Antioxidants/Neurotrophins. Many substances have cochlear protective effects against noise-induced and toxin-induced hearing loss. However, few substances have studied in specific relation to cochlear implantation. The Van de Water group has shown in vitro that the JNK/c-Jun pathway can be inhibited by several peptides and oligonucleotides. These substances rescue auditory neurons from apoptosis caused by oxidative stressors (Scarpidis et al., 2003). Subsequently, the group demonstrated in vivo that inhibition of this pathway by D-JNKI-1 could prevent ABR and DPOAE (distortion product otoacoustic emission) changes after electrode insertion trauma (Eshraghi et al., 2006). Other neurotrophins and antioxidants have not proved to be as effective. N-acetylcysteine, brain derived neurotrophic factor, and ciliary neurotrophic factor failed to provide significant protective effects against vibration-induced cochlear toxicity (Zou et al., 2003).

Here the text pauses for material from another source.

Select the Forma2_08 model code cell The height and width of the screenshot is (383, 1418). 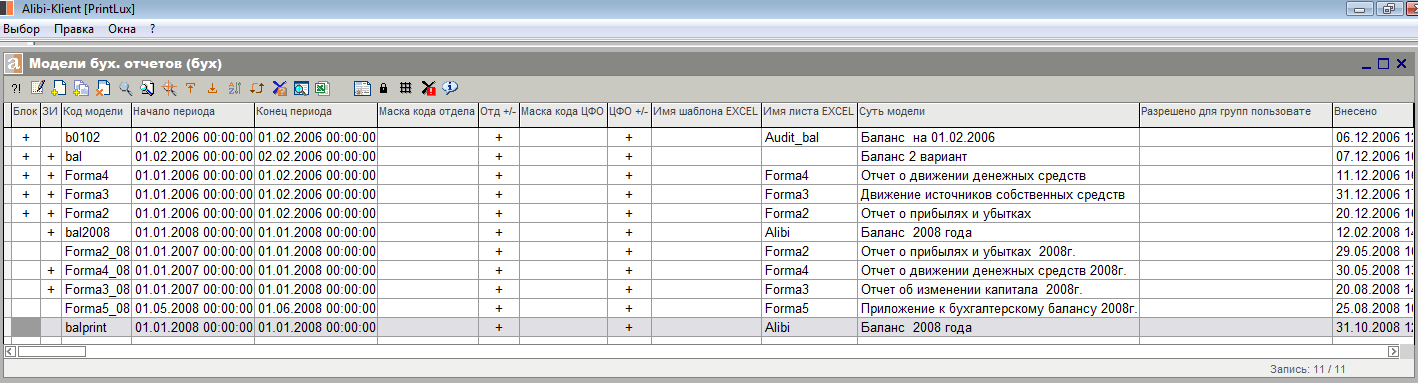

Additional steps. Other protocols to help preserve cochlea function during electrode insertion are under investigation. These steps include better sealing of the cochleostomy site to prevent perilymph leakage, as with the use of a fascia washer around the array (Gantz et al., 2005). Performance of a less traumatic cochleostomy with the use of a micromanipulator coupled to the drill is also being investigated (Manrique et al., 2007). The use of intraoperative electrophysiological monitoring of residual hearing may prove to be a critical addition to the soft-surgery protocol and allow the surgeon real-time feedback regarding the effects of insertion on cochlea function (Oghalai et al., 2008).
Conclusions
The surgical methodology that provides the highest probability of preserving usable low-frequency hearing during partial cochlear implantation has not been fully defined. Evidence thus far suggests several critical and important guidelines that the surgeon should adhere to during soft surgery. Avoiding blood entry into the cochlea, using hyaluronate as a protectant and lubricant, and avoiding drill contact with the ossicular chain and cochlear endosteum are all reasonably supported. Bone dust contamination of the cochlea and suctioning of perilymph are probably harmful and are easy to avoid. Topical steroid at the cochleostomy site is not supported but systemic use is likely to be protective. Either round window or cochleostomy approaches can be safely used, but the former may not be suitable for contoured devices. The cochleostomy approach appears safe for straight and contoured devices but must be placed anterior-inferior to the round window membrane to avoid intrascalar trauma. During either insertion route, the surgeon must be mindful of any resistance so as to avoid mechanical trauma to the cochlea. This article highlights the importance of systematic recording of outcomes and surgical events, so that a safe protocol for hearing preservation cochlear implantation can ultimately be defined.
Acknowledgment
The authors would like to acknowledge the contribution of Richard M. Runge, Ph.D., for his translation of the manuscripts written in German.